### Exercise objective
Repeat the records exactly. Every line must match.
- - - - -
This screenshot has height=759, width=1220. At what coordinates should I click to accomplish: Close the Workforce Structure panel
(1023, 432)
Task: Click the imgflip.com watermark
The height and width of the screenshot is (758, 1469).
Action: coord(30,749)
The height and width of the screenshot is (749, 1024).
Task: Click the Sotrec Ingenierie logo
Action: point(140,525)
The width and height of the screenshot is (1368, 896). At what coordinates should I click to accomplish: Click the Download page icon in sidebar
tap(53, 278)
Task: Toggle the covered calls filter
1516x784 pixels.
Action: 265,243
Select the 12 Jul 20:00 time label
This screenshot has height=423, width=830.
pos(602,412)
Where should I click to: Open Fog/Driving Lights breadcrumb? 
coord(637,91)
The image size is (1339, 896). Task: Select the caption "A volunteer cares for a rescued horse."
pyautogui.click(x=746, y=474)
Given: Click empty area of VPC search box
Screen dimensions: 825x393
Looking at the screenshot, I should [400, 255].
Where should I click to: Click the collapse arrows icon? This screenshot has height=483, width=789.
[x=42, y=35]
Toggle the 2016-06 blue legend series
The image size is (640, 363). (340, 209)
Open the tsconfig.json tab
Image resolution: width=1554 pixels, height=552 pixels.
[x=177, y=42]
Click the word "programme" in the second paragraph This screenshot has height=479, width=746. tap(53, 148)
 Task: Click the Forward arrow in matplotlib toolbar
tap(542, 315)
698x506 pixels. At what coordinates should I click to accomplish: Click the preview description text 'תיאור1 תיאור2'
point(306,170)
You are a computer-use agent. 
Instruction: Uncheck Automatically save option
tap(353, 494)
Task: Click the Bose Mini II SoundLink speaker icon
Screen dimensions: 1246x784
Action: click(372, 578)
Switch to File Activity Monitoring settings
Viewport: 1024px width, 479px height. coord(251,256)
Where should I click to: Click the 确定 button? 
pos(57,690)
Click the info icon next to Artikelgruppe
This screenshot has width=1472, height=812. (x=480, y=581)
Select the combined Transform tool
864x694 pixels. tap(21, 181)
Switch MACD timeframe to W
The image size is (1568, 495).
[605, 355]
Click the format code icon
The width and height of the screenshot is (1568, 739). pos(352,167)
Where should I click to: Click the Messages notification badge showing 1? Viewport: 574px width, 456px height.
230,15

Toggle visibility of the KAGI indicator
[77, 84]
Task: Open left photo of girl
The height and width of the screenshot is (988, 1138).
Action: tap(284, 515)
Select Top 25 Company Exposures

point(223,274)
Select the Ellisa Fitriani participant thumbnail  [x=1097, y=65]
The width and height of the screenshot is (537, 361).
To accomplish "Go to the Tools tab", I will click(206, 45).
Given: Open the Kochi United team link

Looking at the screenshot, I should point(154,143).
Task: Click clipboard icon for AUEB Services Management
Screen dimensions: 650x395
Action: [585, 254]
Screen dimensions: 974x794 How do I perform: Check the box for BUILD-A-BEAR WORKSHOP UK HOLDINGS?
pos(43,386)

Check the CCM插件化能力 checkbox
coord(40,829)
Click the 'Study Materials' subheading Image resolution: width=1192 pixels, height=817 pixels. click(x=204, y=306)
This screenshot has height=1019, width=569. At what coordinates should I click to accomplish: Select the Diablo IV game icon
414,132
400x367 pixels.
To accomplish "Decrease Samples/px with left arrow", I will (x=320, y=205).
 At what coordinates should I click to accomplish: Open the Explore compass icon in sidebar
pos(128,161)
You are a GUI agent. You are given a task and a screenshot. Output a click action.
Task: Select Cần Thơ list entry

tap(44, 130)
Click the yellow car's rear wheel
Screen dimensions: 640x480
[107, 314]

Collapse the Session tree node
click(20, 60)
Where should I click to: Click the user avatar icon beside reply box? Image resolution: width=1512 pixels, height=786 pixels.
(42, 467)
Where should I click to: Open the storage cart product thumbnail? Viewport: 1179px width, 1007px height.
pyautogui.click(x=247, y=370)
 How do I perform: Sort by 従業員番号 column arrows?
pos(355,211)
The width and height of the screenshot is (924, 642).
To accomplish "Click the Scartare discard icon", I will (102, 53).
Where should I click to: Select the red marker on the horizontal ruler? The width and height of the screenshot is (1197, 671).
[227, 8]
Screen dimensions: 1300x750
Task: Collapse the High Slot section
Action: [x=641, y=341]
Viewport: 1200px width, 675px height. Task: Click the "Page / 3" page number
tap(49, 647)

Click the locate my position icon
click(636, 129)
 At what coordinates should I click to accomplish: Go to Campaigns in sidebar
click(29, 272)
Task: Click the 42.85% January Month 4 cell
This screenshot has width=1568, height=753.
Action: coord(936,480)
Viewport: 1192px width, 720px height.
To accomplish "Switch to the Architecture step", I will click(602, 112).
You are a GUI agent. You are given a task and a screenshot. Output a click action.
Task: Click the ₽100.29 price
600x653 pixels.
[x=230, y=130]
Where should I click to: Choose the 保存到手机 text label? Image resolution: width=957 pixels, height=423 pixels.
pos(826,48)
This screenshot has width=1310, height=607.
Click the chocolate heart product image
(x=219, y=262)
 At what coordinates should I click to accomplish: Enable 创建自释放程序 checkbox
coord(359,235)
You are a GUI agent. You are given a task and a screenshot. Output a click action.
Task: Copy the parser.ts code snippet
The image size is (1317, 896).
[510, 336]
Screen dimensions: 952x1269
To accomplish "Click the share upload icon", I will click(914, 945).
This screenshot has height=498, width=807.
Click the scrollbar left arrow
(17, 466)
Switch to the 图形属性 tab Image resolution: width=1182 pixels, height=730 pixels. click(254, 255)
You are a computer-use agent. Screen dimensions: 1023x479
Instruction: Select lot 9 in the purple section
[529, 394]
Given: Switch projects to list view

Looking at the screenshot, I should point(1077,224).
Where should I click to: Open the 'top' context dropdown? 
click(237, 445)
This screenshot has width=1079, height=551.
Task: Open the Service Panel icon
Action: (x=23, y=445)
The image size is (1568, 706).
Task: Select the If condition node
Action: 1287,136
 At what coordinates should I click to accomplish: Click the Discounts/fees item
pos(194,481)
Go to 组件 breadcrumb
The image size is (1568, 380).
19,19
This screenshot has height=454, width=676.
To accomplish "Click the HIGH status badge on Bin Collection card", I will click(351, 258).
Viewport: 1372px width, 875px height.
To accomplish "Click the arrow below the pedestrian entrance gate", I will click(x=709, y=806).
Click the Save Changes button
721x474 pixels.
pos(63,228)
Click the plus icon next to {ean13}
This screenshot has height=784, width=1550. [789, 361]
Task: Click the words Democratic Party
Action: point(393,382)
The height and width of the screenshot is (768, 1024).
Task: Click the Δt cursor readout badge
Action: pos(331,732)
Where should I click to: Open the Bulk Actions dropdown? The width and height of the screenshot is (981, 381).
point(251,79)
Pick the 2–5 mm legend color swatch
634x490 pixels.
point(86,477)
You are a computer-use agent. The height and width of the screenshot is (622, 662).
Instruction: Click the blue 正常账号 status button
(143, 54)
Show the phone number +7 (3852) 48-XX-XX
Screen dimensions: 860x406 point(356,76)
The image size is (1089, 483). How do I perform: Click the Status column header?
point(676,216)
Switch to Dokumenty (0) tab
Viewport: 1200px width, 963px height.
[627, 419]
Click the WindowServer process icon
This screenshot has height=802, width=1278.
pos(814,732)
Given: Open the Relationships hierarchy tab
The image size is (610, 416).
- - - - -
### Your response
This screenshot has height=759, width=1220. At what coordinates should I click to accomplish: Close the Workforce Structure panel
(1023, 432)
Task: Click the imgflip.com watermark
The height and width of the screenshot is (758, 1469).
Action: coord(30,749)
The height and width of the screenshot is (749, 1024).
Task: Click the Sotrec Ingenierie logo
Action: point(140,525)
The width and height of the screenshot is (1368, 896). At what coordinates should I click to accomplish: Click the Download page icon in sidebar
tap(53, 278)
Task: Toggle the covered calls filter
1516x784 pixels.
Action: 265,243
Select the 12 Jul 20:00 time label
This screenshot has height=423, width=830.
pos(602,412)
Where should I click to: Open Fog/Driving Lights breadcrumb? 
coord(637,91)
The image size is (1339, 896). Task: Select the caption "A volunteer cares for a rescued horse."
pyautogui.click(x=746, y=474)
Given: Click empty area of VPC search box
Screen dimensions: 825x393
Looking at the screenshot, I should [400, 255].
Where should I click to: Click the collapse arrows icon? This screenshot has height=483, width=789.
[x=42, y=35]
Toggle the 2016-06 blue legend series
The image size is (640, 363). (340, 209)
Open the tsconfig.json tab
Image resolution: width=1554 pixels, height=552 pixels.
[x=177, y=42]
Click the word "programme" in the second paragraph This screenshot has height=479, width=746. tap(53, 148)
 Task: Click the Forward arrow in matplotlib toolbar
tap(542, 315)
698x506 pixels. At what coordinates should I click to accomplish: Click the preview description text 'תיאור1 תיאור2'
point(306,170)
You are a computer-use agent. 
Instruction: Uncheck Automatically save option
tap(353, 494)
Task: Click the Bose Mini II SoundLink speaker icon
Screen dimensions: 1246x784
Action: click(372, 578)
Switch to File Activity Monitoring settings
Viewport: 1024px width, 479px height. coord(251,256)
Where should I click to: Click the 确定 button? 
pos(57,690)
Click the info icon next to Artikelgruppe
This screenshot has width=1472, height=812. (x=480, y=581)
Select the combined Transform tool
864x694 pixels. tap(21, 181)
Switch MACD timeframe to W
The image size is (1568, 495).
[605, 355]
Click the format code icon
The width and height of the screenshot is (1568, 739). pos(352,167)
Where should I click to: Click the Messages notification badge showing 1? Viewport: 574px width, 456px height.
230,15

Toggle visibility of the KAGI indicator
[77, 84]
Task: Open left photo of girl
The height and width of the screenshot is (988, 1138).
Action: tap(284, 515)
Select Top 25 Company Exposures

point(223,274)
Select the Ellisa Fitriani participant thumbnail  [x=1097, y=65]
The width and height of the screenshot is (537, 361).
To accomplish "Go to the Tools tab", I will click(206, 45).
Given: Open the Kochi United team link

Looking at the screenshot, I should point(154,143).
Task: Click clipboard icon for AUEB Services Management
Screen dimensions: 650x395
Action: [585, 254]
Screen dimensions: 974x794 How do I perform: Check the box for BUILD-A-BEAR WORKSHOP UK HOLDINGS?
pos(43,386)

Check the CCM插件化能力 checkbox
coord(40,829)
Click the 'Study Materials' subheading Image resolution: width=1192 pixels, height=817 pixels. click(x=204, y=306)
This screenshot has height=1019, width=569. At what coordinates should I click to accomplish: Select the Diablo IV game icon
414,132
400x367 pixels.
To accomplish "Decrease Samples/px with left arrow", I will (x=320, y=205).
 At what coordinates should I click to accomplish: Open the Explore compass icon in sidebar
pos(128,161)
You are a GUI agent. You are given a task and a screenshot. Output a click action.
Task: Select Cần Thơ list entry

tap(44, 130)
Click the yellow car's rear wheel
Screen dimensions: 640x480
[107, 314]

Collapse the Session tree node
click(20, 60)
Where should I click to: Click the user avatar icon beside reply box? Image resolution: width=1512 pixels, height=786 pixels.
(42, 467)
Where should I click to: Open the storage cart product thumbnail? Viewport: 1179px width, 1007px height.
pyautogui.click(x=247, y=370)
 How do I perform: Sort by 従業員番号 column arrows?
pos(355,211)
The width and height of the screenshot is (924, 642).
To accomplish "Click the Scartare discard icon", I will (102, 53).
Where should I click to: Select the red marker on the horizontal ruler? The width and height of the screenshot is (1197, 671).
[227, 8]
Screen dimensions: 1300x750
Task: Collapse the High Slot section
Action: [x=641, y=341]
Viewport: 1200px width, 675px height. Task: Click the "Page / 3" page number
tap(49, 647)

Click the locate my position icon
click(636, 129)
 At what coordinates should I click to accomplish: Go to Campaigns in sidebar
click(29, 272)
Task: Click the 42.85% January Month 4 cell
This screenshot has width=1568, height=753.
Action: coord(936,480)
Viewport: 1192px width, 720px height.
To accomplish "Switch to the Architecture step", I will click(602, 112).
You are a GUI agent. You are given a task and a screenshot. Output a click action.
Task: Click the ₽100.29 price
600x653 pixels.
[x=230, y=130]
Where should I click to: Choose the 保存到手机 text label? Image resolution: width=957 pixels, height=423 pixels.
pos(826,48)
This screenshot has width=1310, height=607.
Click the chocolate heart product image
(x=219, y=262)
 At what coordinates should I click to accomplish: Enable 创建自释放程序 checkbox
coord(359,235)
You are a GUI agent. You are given a task and a screenshot. Output a click action.
Task: Copy the parser.ts code snippet
The image size is (1317, 896).
[510, 336]
Screen dimensions: 952x1269
To accomplish "Click the share upload icon", I will click(914, 945).
This screenshot has height=498, width=807.
Click the scrollbar left arrow
(17, 466)
Switch to the 图形属性 tab Image resolution: width=1182 pixels, height=730 pixels. click(254, 255)
You are a computer-use agent. Screen dimensions: 1023x479
Instruction: Select lot 9 in the purple section
[529, 394]
Given: Switch projects to list view

Looking at the screenshot, I should point(1077,224).
Where should I click to: Open the 'top' context dropdown? 
click(237, 445)
This screenshot has width=1079, height=551.
Task: Open the Service Panel icon
Action: (x=23, y=445)
The image size is (1568, 706).
Task: Select the If condition node
Action: 1287,136
 At what coordinates should I click to accomplish: Click the Discounts/fees item
pos(194,481)
Go to 组件 breadcrumb
The image size is (1568, 380).
19,19
This screenshot has height=454, width=676.
To accomplish "Click the HIGH status badge on Bin Collection card", I will click(351, 258).
Viewport: 1372px width, 875px height.
To accomplish "Click the arrow below the pedestrian entrance gate", I will click(x=709, y=806).
Click the Save Changes button
721x474 pixels.
pos(63,228)
Click the plus icon next to {ean13}
This screenshot has height=784, width=1550. [789, 361]
Task: Click the words Democratic Party
Action: point(393,382)
The height and width of the screenshot is (768, 1024).
Task: Click the Δt cursor readout badge
Action: pos(331,732)
Where should I click to: Open the Bulk Actions dropdown? The width and height of the screenshot is (981, 381).
point(251,79)
Pick the 2–5 mm legend color swatch
634x490 pixels.
point(86,477)
You are a computer-use agent. The height and width of the screenshot is (622, 662).
Instruction: Click the blue 正常账号 status button
(143, 54)
Show the phone number +7 (3852) 48-XX-XX
Screen dimensions: 860x406 point(356,76)
The image size is (1089, 483). How do I perform: Click the Status column header?
point(676,216)
Switch to Dokumenty (0) tab
Viewport: 1200px width, 963px height.
[627, 419]
Click the WindowServer process icon
This screenshot has height=802, width=1278.
pos(814,732)
Given: Open the Relationships hierarchy tab
The image size is (610, 416).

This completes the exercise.